Material for the task START

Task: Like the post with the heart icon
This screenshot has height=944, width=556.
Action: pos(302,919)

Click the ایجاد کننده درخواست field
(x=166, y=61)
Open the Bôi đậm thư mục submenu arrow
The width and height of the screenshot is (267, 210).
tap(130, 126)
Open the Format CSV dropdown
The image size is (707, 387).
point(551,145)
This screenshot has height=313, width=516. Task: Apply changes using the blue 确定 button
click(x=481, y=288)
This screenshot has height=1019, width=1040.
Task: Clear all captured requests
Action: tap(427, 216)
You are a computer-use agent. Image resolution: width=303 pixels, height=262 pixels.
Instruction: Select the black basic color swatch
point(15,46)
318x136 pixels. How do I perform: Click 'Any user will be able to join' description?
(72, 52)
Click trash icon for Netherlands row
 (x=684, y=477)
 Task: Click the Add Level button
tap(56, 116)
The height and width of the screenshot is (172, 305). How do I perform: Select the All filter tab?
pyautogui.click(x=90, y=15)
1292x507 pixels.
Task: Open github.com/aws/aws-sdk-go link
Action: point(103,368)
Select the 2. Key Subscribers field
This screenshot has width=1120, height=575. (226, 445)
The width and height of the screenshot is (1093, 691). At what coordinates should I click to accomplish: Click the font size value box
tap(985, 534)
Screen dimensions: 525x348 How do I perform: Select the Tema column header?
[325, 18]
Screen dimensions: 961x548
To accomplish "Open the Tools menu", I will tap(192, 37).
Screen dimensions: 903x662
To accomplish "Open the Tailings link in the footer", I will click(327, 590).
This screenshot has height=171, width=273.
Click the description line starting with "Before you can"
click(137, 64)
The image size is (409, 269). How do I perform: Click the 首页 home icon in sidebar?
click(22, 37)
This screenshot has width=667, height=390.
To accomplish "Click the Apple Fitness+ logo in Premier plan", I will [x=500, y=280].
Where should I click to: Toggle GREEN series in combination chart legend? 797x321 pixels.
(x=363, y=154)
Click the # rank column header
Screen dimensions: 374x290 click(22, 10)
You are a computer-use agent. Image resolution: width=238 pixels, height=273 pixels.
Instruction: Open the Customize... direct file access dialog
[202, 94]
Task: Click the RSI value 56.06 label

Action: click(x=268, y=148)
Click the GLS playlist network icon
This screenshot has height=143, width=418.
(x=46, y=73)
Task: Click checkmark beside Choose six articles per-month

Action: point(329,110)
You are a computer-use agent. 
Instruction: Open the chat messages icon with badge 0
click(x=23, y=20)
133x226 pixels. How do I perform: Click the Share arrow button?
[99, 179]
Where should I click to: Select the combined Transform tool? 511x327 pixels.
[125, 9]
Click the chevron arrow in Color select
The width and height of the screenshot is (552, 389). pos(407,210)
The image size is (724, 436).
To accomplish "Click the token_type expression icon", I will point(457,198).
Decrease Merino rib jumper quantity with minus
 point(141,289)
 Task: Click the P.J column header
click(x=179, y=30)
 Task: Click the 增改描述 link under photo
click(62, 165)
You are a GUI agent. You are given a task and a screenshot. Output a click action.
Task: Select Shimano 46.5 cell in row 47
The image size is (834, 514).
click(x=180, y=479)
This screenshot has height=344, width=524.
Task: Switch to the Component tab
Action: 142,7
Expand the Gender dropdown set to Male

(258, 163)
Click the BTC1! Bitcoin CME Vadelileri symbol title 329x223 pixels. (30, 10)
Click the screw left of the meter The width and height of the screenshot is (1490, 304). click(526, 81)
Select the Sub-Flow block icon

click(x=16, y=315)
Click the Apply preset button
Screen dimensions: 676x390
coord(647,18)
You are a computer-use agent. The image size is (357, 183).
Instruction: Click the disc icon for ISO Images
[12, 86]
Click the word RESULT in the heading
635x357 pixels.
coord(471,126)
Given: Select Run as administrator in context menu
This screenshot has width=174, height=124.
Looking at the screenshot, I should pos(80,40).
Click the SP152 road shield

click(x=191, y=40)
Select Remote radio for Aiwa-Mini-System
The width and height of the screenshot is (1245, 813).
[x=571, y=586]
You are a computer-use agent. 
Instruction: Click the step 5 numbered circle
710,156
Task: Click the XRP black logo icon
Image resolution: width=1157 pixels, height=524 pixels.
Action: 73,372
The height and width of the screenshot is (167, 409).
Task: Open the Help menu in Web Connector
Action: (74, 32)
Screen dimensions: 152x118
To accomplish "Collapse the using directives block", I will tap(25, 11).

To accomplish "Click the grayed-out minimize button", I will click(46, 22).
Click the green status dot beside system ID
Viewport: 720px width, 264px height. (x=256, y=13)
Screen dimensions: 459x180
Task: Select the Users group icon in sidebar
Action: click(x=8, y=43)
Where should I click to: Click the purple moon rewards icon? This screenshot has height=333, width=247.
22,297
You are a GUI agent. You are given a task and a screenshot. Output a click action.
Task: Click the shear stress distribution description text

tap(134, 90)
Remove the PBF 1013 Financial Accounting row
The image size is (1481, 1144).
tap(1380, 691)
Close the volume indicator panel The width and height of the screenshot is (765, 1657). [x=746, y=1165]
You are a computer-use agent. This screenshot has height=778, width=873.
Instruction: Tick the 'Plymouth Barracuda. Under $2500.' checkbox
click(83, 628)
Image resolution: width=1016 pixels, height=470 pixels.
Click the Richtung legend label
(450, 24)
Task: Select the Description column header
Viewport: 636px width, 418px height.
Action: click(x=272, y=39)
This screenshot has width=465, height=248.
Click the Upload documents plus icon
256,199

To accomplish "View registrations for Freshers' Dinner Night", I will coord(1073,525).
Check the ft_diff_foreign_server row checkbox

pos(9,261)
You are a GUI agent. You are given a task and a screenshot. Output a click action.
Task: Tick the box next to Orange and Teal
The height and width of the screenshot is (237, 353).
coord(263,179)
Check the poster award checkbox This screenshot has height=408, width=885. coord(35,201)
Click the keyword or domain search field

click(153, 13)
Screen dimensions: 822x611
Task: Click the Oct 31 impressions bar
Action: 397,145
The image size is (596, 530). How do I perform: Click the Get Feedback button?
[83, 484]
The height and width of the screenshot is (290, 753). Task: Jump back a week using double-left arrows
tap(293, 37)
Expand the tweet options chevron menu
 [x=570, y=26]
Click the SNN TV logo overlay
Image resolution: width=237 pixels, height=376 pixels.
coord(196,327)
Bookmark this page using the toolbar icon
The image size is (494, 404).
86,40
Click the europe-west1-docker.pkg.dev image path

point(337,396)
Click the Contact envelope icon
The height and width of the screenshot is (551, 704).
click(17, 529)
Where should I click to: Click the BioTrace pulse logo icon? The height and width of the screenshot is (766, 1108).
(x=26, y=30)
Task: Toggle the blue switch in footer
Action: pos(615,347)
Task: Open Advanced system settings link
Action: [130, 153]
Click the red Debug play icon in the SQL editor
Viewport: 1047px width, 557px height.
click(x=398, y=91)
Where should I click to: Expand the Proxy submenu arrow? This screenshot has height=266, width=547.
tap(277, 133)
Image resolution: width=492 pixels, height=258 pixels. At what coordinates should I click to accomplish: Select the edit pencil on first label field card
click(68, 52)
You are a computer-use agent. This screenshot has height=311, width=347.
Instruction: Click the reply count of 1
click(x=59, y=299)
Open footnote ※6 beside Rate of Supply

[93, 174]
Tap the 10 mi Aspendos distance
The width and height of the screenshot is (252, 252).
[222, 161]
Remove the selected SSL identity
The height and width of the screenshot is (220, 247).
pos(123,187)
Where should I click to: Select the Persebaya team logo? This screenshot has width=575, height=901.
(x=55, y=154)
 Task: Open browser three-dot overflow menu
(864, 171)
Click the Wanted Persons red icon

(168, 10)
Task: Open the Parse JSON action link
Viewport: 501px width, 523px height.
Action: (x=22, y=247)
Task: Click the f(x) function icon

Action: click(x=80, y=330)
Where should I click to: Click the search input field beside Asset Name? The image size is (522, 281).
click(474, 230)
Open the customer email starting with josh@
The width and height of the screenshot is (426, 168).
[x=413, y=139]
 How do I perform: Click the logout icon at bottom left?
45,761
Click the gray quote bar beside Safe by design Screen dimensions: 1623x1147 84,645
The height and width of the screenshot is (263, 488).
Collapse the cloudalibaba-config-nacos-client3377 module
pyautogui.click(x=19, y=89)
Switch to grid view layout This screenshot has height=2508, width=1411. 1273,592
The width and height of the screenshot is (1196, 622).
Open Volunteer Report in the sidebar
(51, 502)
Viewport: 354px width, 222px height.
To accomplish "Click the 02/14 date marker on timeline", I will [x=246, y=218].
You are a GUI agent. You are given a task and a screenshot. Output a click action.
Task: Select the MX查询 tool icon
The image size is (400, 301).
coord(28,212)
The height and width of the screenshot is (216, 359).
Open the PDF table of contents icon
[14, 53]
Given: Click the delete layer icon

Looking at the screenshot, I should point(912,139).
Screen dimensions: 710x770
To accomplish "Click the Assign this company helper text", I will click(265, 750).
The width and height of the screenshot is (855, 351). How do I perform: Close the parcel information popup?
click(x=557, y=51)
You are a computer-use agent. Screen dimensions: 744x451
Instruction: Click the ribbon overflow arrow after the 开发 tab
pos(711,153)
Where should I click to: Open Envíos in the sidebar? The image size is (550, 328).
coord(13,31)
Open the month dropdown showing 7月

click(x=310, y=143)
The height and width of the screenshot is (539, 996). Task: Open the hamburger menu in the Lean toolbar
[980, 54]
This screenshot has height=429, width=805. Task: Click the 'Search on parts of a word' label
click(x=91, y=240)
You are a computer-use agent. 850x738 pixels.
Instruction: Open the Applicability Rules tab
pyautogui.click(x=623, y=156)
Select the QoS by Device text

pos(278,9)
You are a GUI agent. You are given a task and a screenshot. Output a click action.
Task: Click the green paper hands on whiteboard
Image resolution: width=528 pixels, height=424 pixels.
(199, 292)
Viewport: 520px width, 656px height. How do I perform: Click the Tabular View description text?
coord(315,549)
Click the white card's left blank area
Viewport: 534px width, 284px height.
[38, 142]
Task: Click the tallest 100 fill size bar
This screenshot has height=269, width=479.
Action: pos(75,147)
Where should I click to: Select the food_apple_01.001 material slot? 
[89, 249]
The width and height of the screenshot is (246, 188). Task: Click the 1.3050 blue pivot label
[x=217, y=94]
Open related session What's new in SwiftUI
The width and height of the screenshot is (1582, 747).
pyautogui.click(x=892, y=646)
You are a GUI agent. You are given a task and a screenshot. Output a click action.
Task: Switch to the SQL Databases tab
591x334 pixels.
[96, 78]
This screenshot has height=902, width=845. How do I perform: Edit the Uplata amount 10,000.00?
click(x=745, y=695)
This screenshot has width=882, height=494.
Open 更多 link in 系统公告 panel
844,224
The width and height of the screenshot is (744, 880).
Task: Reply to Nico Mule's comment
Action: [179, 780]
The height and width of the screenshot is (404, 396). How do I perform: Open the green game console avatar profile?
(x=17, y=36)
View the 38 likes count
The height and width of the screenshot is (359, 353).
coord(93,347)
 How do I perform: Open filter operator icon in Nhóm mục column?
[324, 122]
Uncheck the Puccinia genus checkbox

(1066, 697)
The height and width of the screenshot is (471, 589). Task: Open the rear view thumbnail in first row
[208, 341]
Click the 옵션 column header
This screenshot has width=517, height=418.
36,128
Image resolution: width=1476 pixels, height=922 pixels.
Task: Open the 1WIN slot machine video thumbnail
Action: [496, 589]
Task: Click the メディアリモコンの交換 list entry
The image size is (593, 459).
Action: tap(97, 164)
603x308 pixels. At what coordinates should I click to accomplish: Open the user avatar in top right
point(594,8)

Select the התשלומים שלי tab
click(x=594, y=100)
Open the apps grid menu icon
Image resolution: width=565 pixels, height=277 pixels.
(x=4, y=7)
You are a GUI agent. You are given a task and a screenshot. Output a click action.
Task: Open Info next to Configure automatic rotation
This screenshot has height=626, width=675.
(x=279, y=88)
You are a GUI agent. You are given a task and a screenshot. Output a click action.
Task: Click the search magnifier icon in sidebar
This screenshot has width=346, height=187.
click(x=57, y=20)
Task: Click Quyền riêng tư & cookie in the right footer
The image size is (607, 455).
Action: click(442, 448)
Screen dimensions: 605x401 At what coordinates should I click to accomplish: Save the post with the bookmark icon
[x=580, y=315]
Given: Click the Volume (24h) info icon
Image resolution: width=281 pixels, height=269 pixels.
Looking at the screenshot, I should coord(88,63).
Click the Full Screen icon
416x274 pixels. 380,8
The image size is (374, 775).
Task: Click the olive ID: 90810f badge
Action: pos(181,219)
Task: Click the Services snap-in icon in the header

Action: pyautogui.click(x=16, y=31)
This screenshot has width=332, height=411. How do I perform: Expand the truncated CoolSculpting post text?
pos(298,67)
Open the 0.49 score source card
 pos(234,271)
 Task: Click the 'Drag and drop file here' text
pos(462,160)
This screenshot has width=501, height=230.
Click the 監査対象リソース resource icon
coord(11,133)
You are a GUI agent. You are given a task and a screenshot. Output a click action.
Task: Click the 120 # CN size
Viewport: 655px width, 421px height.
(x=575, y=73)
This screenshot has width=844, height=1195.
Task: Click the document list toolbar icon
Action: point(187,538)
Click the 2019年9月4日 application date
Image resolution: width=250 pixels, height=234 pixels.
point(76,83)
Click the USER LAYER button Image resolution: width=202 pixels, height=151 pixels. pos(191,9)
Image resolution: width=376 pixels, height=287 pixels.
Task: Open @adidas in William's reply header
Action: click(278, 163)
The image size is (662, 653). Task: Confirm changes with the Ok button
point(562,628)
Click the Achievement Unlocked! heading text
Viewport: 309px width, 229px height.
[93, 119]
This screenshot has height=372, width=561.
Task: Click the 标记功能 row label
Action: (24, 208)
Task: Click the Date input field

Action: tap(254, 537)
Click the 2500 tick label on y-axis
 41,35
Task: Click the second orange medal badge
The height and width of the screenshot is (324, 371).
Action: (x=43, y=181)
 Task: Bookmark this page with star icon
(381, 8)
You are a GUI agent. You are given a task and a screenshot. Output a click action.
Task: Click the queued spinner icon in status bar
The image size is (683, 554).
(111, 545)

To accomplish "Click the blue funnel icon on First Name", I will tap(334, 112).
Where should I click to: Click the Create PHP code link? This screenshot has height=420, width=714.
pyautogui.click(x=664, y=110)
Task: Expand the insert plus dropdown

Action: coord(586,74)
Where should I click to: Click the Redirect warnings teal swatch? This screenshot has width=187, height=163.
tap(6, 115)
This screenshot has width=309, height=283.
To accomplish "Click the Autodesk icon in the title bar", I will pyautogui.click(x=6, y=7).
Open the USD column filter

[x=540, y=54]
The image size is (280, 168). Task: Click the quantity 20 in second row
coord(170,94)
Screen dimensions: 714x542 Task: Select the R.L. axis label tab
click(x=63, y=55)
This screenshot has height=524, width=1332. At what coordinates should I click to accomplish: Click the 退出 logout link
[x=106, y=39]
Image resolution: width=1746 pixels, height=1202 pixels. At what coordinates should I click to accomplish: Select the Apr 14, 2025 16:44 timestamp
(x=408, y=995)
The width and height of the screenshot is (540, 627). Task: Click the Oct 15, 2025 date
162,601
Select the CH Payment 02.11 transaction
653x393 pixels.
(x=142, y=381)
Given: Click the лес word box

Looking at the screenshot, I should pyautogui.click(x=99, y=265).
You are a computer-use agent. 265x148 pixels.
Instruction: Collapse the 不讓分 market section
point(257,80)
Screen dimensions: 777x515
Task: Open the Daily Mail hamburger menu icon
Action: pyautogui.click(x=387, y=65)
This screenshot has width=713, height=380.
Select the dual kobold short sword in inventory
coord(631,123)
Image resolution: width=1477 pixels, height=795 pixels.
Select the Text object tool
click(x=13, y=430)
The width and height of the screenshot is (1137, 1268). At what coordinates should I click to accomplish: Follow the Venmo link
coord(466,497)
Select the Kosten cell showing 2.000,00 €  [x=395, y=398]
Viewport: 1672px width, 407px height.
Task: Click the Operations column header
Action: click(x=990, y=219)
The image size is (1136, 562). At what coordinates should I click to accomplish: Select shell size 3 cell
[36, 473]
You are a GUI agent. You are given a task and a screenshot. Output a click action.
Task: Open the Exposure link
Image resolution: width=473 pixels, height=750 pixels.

Material for the task END

#### [Your instructions]
The expected answer is a copy of every line in the entries that holds the word "computer".

#### [Reply to the task]
You are a computer-use agent. Image resolution: width=303 pixels, height=262 pixels.
You are a computer-use agent. Image resolution: width=238 pixels, height=273 pixels.
You are a computer-use agent. 
You are a computer-use agent. The image size is (357, 183).
You are a computer-use agent. 
You are a computer-use agent. This screenshot has height=778, width=873.
You are a computer-use agent. This screenshot has height=311, width=347.
You are a computer-use agent. Screen dimensions: 744x451
You are a computer-use agent. 850x738 pixels.
You are a computer-use agent. 265x148 pixels.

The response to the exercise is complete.